▶ **Consigne écrite 1**: Selon l'extrait, quel poète-artiste Boussad Berrichi cite-t-il pour illustrer son expérience entre les deux rives de la Méditerranée ?
▶ **Consigne écrite 2**: Recopiez l'extrait depuis « Boussad Berrichi : Mon » jusqu'à « même à distance. » inclus, en remplaçant « cosmogonie » par « vision du monde ».

##### Extrait

Le Matin d’Algérie : Votre parcours est profondément transfrontalier : Algérie, France, Canada. Comment ces différents espaces influencent-ils votre approche critique de la littérature, et votre engagement pour les identités plurielles ?

Boussad Berrichi : Mon parcours sur les trois continents a cheminé vers une cosmogonie transculturelle, à savoir transfrontalière loin de la binarité étouffante. Mon expérience entre les deux rives de la Méditerranée m’a marqué à l’image de l’expression du poète-artiste Slimane Azem : « Mi d-nusa nevgha annughal, mi nughal nevgha ad nass » (Quand nous arrivons, nous voulons repartir, quand nous sommes repartis, nous voulons revenir). Et ce qui nous anime profondément, c’est tamurt imawlan. Tamurt, nous la chérissons, nous la portons, nous l’habitons même étant « canadianisé ». Également, tamurt nous habite car nous rêvons nous écrivons, nous dansons, nous chantons, etc., tout avec tamurt même à distance.

##########
##### Données fournies

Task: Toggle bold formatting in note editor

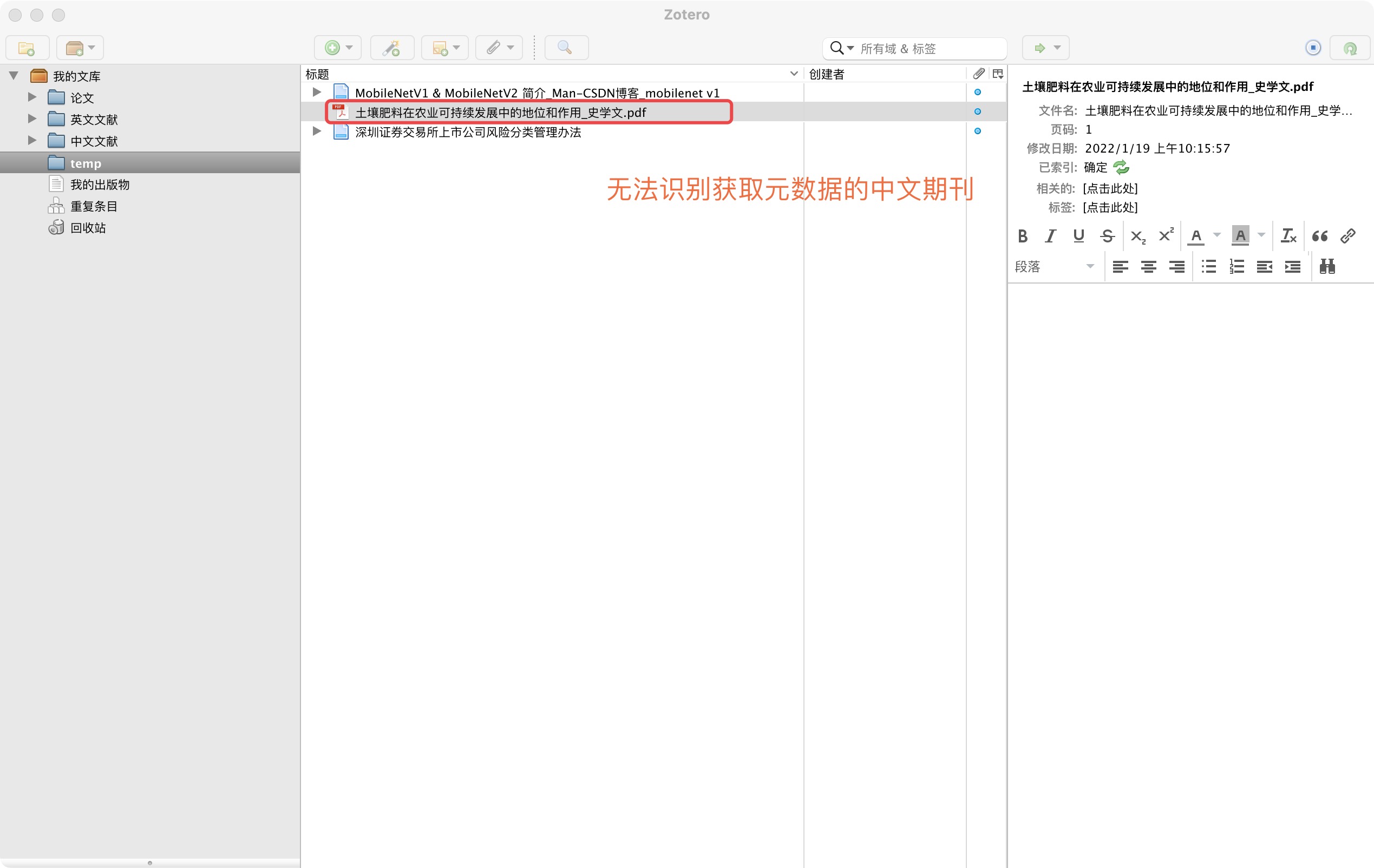Action: click(1023, 235)
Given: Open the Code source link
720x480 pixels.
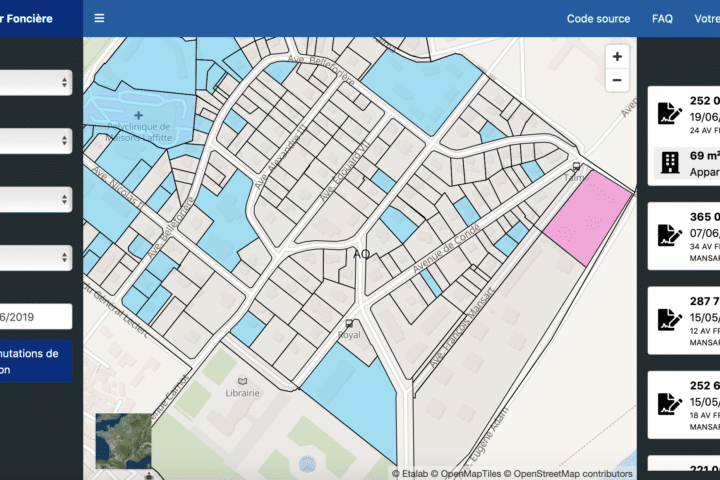Looking at the screenshot, I should (x=598, y=19).
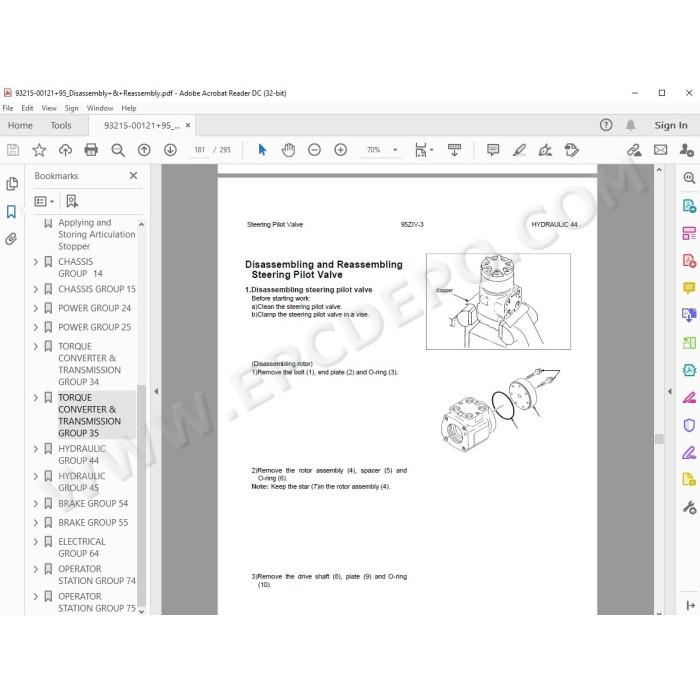Go to next page arrow
This screenshot has height=700, width=700.
[170, 150]
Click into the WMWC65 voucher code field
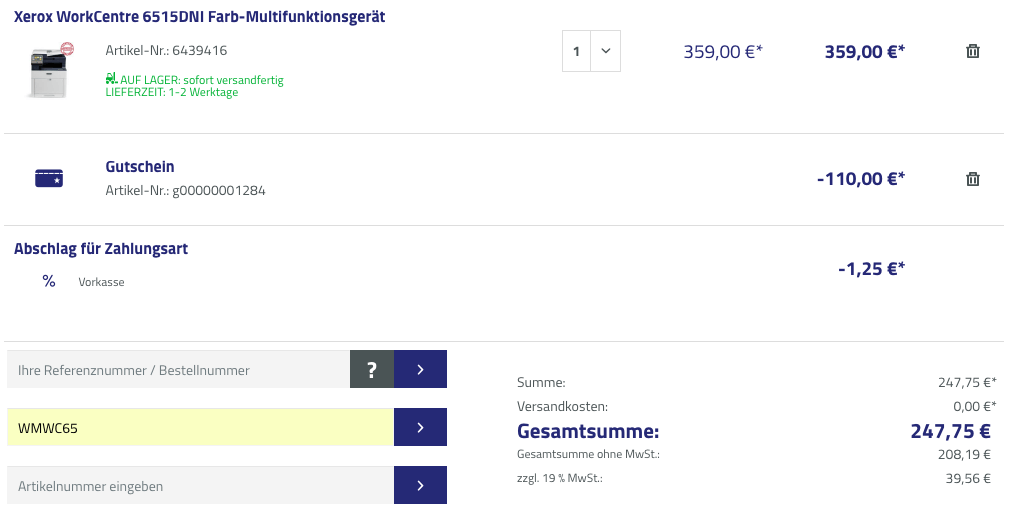 (x=200, y=428)
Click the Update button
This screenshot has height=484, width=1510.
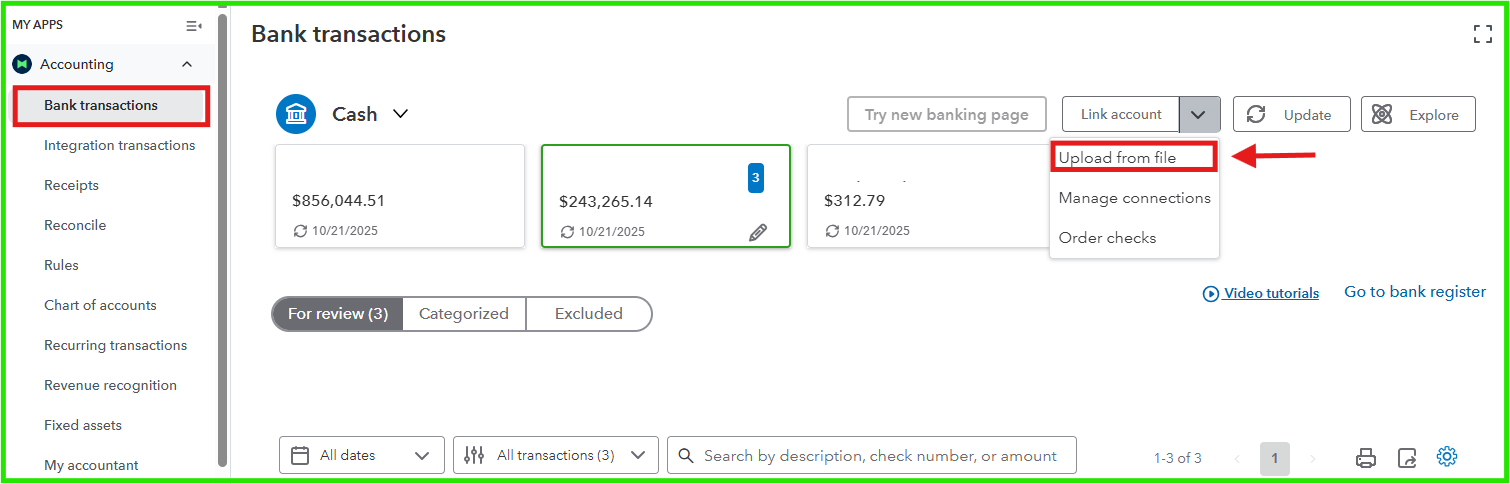tap(1291, 115)
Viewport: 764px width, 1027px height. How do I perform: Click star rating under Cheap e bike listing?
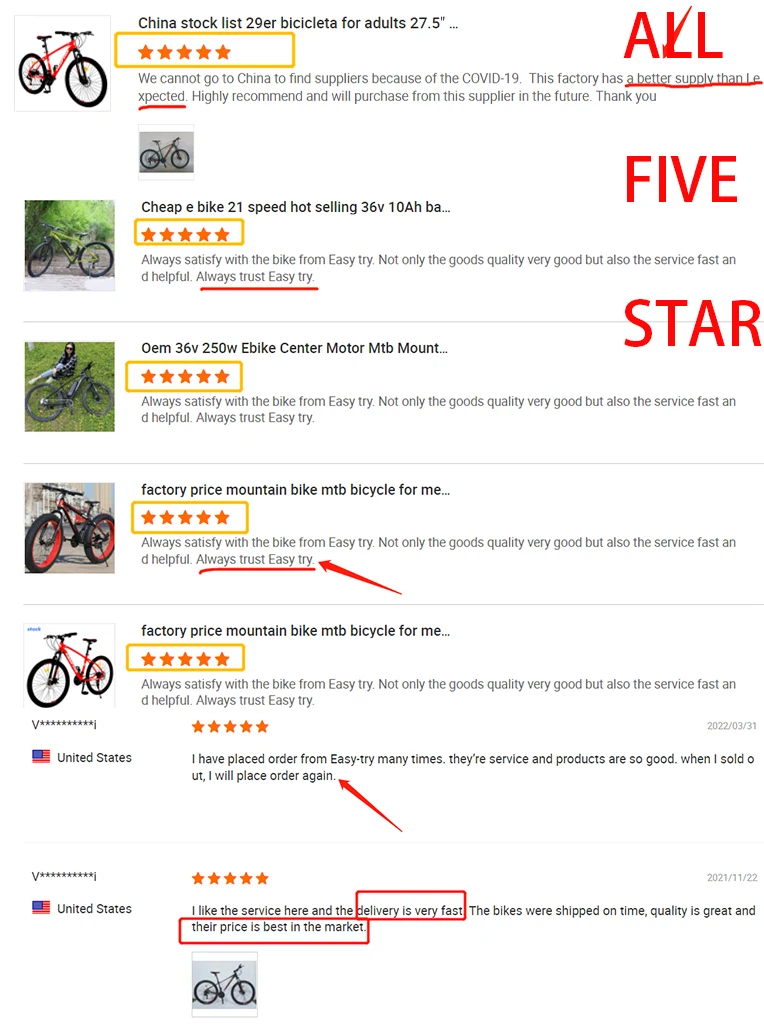185,234
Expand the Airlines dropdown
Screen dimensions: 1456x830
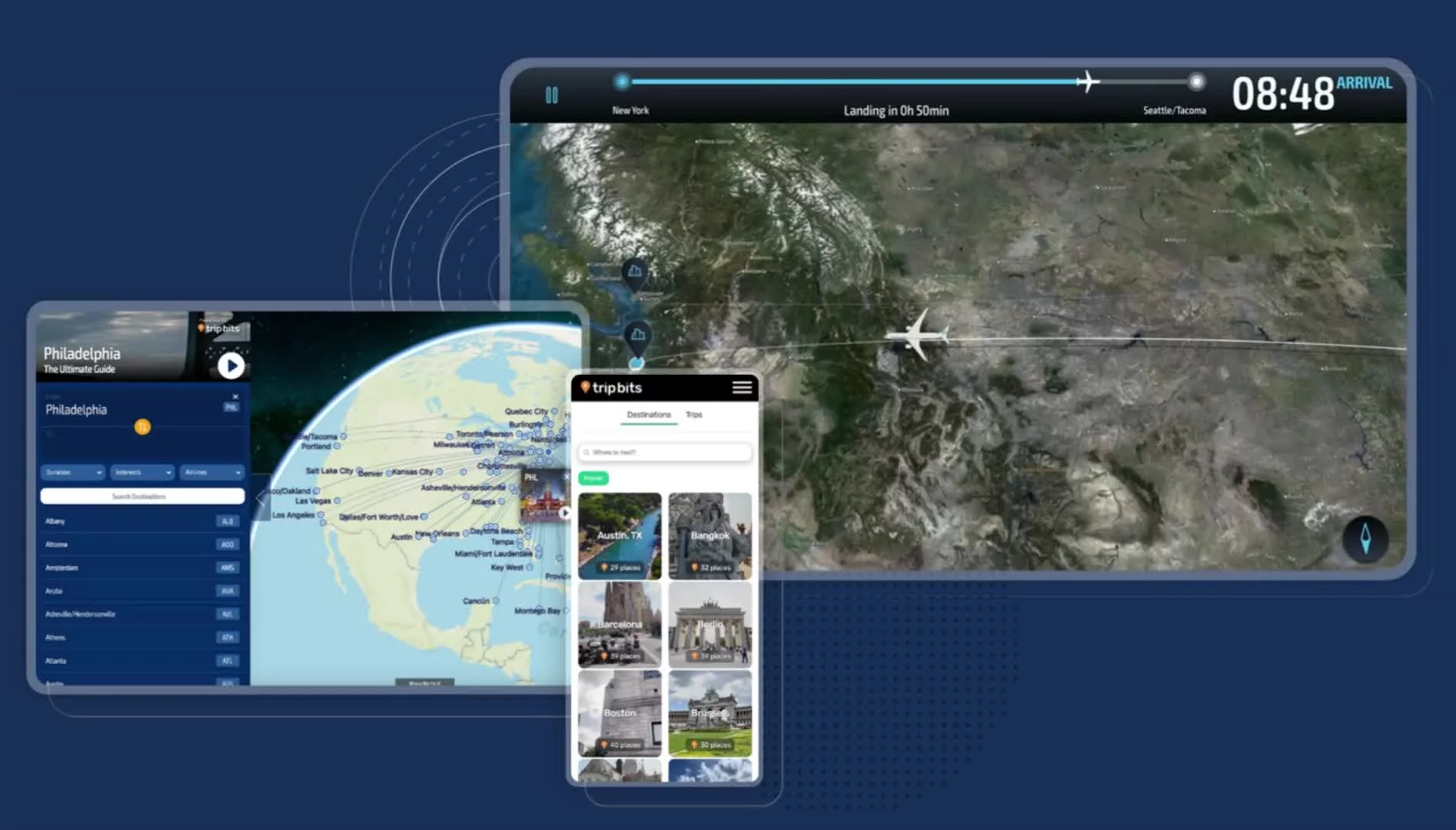pos(212,472)
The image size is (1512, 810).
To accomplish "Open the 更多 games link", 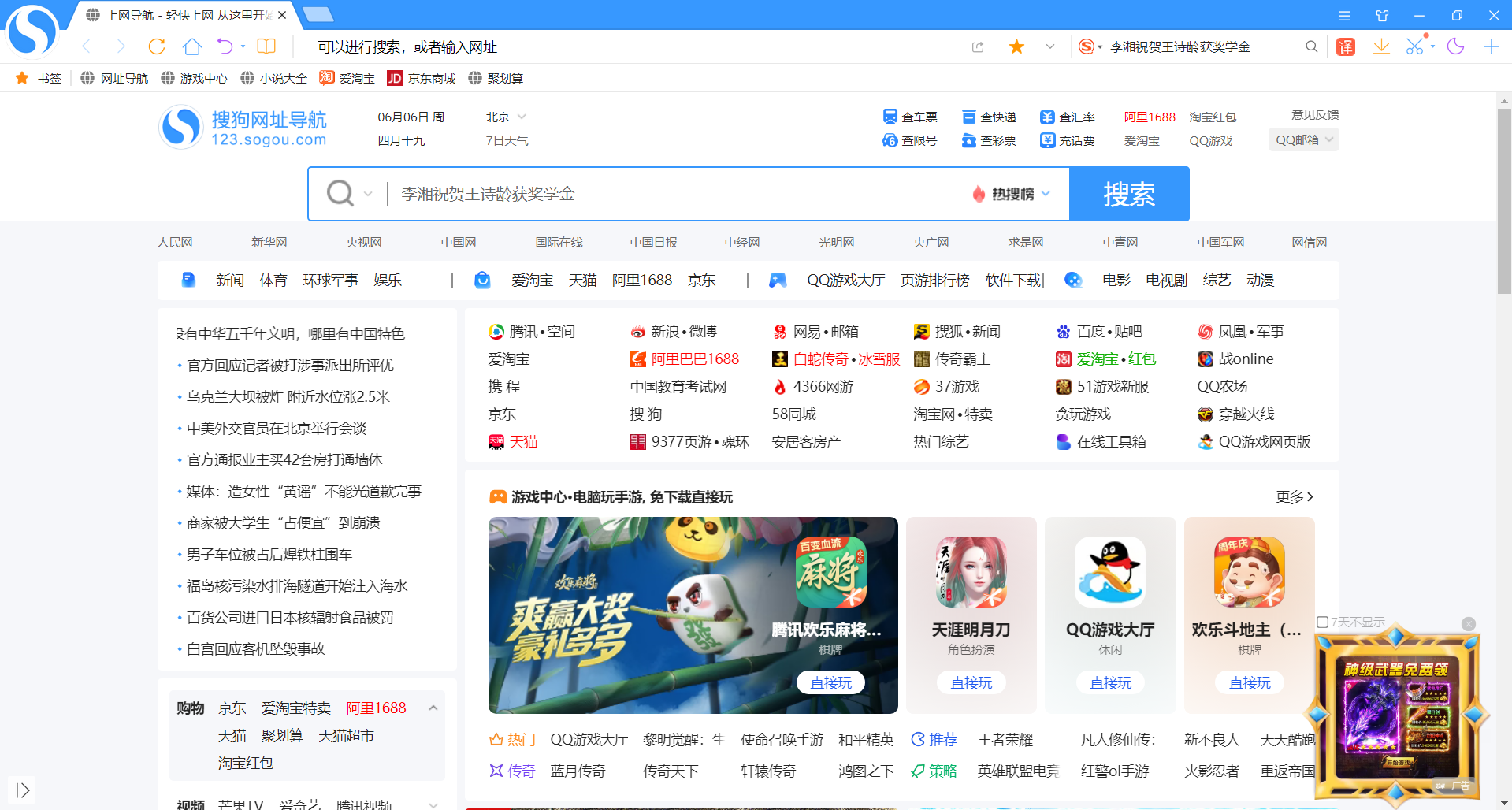I will [x=1290, y=496].
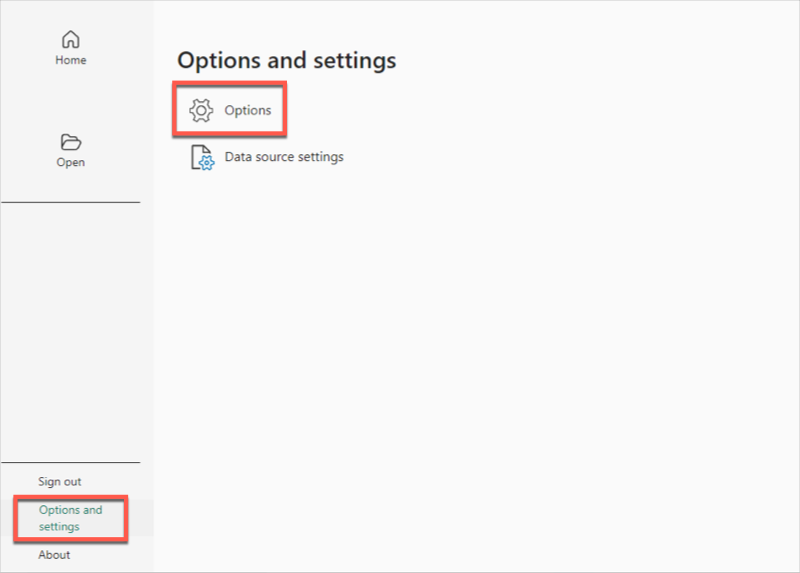Click blank sidebar space between Home and Open
This screenshot has height=573, width=800.
(70, 100)
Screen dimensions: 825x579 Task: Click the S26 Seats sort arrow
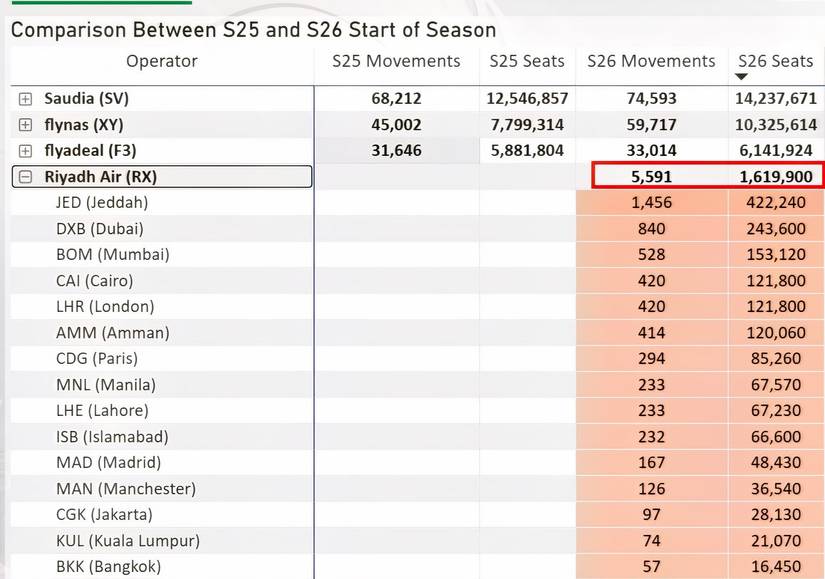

##########

▶ **Réponse attendue 1**: Slimane Azem.

▶ **Réponse attendue 2**:
Boussad Berrichi : Mon parcours sur les trois continents a cheminé vers une vision du monde transculturelle, à savoir transfrontalière loin de la binarité étouffante. Mon expérience entre les deux rives de la Méditerranée m’a marqué à l’image de l’expression du poète-artiste Slimane Azem : « Mi d-nusa nevgha annughal, mi nughal nevgha ad nass » (Quand nous arrivons, nous voulons repartir, quand nous sommes repartis, nous voulons revenir). Et ce qui nous anime profondément, c’est tamurt imawlan. Tamurt, nous la chérissons, nous la portons, nous l’habitons même étant « canadianisé ». Également, tamurt nous habite car nous rêvons nous écrivons, nous dansons, nous chantons, etc., tout avec tamurt même à distance.